Migration – verstanden als multidirektionale Mobilität im geografischen Raum – ist eine Grundbedingung menschlicher Existenz. Seitdem der Mensch aufrecht gehen kann, prägen Bevölkerungsbewegungen die Kulturgeschichte der Menschheit [2]. Gerade bei der näheren Betrachtung der deutschen Vergangenheit wird deutlich, dass Migration kein historischer Ausnahmezustand unserer Gegenwart ist. Millionen von Menschen migrierten aus, durch oder nach Deutschland. Als Beispiele genannt seien hier nur die deutsche Siedlungsbewegung nach Südost-, Ostmittel- und Osteuropa im 18. Jahrhundert, die transatlantischen Massenemigrationen aus dem Deutschen Kaiserreich nach Nord- und Südamerika sowie das ungeheure Ausmaß an Gewalt- und Zwangsmigrationen in und nach den beiden Weltkriegen, die sich in forcierten Emigrationen, Deportationen und Umsiedlungen manifestierten. Dazu kommen zahlreiche regionale und transnationale Zu-, Rück- und Pendelwanderungen von Dienstmädchen, Arbeitern, Studierenden, Künstlerinnen, Wanderhändlern, Kaufleuten, Handwerkern, Kuraufenthalterinnen, Söldnern, Heiratswilligen, Missionaren, Asylsuchenden u.v.m. [3].

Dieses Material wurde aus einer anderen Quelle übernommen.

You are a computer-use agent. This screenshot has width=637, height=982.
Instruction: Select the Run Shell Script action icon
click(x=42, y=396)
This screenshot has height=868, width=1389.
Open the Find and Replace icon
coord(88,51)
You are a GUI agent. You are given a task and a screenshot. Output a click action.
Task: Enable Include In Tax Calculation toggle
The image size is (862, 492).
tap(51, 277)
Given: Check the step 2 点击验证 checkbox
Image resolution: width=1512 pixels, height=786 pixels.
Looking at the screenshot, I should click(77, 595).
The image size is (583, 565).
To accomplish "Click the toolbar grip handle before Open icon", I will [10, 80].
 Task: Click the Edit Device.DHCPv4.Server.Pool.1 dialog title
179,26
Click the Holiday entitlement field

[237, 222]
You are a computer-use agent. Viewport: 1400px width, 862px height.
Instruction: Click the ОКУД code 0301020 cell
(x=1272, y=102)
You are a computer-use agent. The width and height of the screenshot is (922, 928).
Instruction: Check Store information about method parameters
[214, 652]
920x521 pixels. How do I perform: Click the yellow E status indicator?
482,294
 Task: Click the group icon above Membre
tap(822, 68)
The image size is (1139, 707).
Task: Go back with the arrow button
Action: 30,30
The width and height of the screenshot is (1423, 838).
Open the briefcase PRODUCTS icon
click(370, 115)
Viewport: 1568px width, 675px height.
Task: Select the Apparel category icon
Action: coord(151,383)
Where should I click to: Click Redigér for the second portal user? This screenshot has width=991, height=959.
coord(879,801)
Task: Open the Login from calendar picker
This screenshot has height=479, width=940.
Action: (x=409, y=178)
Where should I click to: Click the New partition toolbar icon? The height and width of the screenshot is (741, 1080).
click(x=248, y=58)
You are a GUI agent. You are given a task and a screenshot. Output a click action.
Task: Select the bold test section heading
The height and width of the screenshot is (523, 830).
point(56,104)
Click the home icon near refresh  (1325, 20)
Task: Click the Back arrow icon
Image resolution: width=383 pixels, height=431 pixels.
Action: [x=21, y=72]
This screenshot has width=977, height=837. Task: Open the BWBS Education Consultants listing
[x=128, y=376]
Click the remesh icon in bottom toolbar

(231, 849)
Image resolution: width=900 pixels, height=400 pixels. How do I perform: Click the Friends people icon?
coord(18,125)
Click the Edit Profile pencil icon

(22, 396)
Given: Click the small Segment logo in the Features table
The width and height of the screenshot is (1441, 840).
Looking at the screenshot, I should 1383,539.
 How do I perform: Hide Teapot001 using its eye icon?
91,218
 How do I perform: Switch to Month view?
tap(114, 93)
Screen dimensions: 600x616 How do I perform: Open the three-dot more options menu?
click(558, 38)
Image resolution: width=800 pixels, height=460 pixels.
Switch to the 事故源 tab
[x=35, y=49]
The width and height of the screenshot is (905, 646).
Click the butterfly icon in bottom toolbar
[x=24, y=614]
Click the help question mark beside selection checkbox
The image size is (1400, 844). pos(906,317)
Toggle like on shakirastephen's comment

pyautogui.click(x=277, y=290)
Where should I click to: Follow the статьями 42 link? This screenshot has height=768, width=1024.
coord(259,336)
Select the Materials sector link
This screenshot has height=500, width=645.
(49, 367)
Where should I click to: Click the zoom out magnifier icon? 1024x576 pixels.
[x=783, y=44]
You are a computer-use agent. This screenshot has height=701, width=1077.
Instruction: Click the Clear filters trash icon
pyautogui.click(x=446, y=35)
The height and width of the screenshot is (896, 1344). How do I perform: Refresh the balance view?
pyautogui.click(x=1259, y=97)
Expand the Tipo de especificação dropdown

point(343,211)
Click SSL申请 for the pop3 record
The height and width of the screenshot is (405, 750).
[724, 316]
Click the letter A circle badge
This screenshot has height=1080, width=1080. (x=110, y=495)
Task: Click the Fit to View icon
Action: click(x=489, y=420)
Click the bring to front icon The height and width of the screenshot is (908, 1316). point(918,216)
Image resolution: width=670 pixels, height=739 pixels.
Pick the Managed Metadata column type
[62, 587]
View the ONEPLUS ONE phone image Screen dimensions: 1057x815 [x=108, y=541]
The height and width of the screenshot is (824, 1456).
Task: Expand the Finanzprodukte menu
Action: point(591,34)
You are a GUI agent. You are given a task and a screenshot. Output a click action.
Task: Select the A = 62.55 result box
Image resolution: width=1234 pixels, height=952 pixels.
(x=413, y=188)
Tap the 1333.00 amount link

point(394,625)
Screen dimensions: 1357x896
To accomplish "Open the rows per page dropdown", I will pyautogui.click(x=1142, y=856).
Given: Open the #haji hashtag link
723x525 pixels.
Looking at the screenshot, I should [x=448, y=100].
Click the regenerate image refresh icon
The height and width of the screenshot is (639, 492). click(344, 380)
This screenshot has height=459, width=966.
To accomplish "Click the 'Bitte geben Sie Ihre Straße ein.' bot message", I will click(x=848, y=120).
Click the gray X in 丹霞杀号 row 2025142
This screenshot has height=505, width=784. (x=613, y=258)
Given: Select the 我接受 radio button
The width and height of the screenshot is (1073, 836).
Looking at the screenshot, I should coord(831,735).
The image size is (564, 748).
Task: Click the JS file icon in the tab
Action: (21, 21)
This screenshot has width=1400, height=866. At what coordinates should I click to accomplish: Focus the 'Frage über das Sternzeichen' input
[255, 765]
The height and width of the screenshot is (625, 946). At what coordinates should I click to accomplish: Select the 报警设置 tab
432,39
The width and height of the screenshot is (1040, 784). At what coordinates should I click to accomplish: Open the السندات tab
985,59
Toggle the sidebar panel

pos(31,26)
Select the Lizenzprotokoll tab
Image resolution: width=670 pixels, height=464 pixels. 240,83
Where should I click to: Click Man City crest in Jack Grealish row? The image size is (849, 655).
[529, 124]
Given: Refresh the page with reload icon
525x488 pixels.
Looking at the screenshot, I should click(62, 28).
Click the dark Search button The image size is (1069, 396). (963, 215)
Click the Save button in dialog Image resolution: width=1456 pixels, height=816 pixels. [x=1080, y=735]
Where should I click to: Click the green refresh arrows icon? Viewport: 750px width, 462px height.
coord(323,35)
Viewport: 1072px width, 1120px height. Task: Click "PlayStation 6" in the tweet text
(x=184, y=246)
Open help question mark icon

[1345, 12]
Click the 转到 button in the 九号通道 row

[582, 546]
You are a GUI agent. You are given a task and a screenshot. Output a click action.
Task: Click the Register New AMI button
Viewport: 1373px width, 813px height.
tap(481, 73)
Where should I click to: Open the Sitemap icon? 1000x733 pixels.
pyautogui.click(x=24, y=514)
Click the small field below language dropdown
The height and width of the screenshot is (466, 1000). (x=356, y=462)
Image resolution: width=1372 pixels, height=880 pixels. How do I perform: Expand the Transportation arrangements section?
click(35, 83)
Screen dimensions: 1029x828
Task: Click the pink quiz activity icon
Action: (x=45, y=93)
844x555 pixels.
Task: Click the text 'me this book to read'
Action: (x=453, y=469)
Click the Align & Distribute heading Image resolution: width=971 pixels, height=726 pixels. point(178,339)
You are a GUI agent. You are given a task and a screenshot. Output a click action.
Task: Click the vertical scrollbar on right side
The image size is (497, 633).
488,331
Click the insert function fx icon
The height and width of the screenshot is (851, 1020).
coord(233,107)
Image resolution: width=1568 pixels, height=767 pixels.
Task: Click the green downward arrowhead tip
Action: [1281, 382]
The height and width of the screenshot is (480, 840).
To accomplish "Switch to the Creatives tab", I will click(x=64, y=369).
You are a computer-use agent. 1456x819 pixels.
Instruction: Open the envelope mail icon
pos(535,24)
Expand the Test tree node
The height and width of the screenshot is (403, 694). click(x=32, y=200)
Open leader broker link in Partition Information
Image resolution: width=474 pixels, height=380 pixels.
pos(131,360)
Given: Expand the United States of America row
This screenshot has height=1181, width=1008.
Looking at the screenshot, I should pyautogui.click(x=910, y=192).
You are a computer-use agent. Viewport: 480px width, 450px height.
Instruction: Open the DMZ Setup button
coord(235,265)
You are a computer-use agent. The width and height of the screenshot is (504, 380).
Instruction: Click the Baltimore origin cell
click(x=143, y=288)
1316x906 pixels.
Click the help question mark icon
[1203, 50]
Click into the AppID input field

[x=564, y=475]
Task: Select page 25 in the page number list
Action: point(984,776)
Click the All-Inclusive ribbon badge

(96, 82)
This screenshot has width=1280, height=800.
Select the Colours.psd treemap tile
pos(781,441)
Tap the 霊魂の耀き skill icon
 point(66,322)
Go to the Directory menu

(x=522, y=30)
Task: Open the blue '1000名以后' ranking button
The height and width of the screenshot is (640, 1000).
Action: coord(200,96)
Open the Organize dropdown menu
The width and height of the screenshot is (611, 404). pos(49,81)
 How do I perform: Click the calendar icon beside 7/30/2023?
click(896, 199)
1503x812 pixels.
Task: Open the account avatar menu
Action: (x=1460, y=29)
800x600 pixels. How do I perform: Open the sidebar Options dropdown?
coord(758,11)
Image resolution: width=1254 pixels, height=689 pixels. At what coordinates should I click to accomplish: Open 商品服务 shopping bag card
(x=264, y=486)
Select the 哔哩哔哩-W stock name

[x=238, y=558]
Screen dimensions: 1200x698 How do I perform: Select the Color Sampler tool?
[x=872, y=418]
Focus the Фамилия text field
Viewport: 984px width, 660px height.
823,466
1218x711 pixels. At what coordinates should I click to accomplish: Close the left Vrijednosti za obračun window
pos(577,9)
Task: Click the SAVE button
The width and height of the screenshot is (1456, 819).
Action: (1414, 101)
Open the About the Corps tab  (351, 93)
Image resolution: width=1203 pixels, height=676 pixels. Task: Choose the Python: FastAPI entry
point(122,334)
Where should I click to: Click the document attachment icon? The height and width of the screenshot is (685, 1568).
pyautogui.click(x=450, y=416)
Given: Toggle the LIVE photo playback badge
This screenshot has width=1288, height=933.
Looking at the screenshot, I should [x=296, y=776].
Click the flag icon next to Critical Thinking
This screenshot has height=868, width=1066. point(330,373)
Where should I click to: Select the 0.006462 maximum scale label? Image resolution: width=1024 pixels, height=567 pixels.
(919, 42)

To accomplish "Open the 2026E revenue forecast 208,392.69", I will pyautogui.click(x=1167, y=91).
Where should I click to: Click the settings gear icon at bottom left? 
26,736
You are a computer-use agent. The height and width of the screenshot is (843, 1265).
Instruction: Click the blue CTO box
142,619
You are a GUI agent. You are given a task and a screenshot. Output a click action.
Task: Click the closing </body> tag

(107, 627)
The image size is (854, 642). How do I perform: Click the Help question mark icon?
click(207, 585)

Hamburger Migrationsgeschichte(n)
Als deutsche Metropole und Hafenstadt ist auch Hamburg maßgeblich von Migrationsbewegungen geprägt worden. In Hamburg bestiegen Millionen von Menschen einen Dampfer, um in Amerika ein neues Leben zu beginnen. Tausende Hamburger Juden, Roma und Sinti wurden in der NS-Zeit vertrieben oder in Ghettos und Vernichtungslager deportiert. Die Hansestadt war aber auch immer Zielort oder Zwischenstation vieler Migrantinnen und Migranten. Ende 2015 hatte jede/r Dritte in Hamburg einen Migrationshintergrund [4]. Die Hamburger Stadtgeschichte ist also in besonderem Maße auch Migrationsgeschichte.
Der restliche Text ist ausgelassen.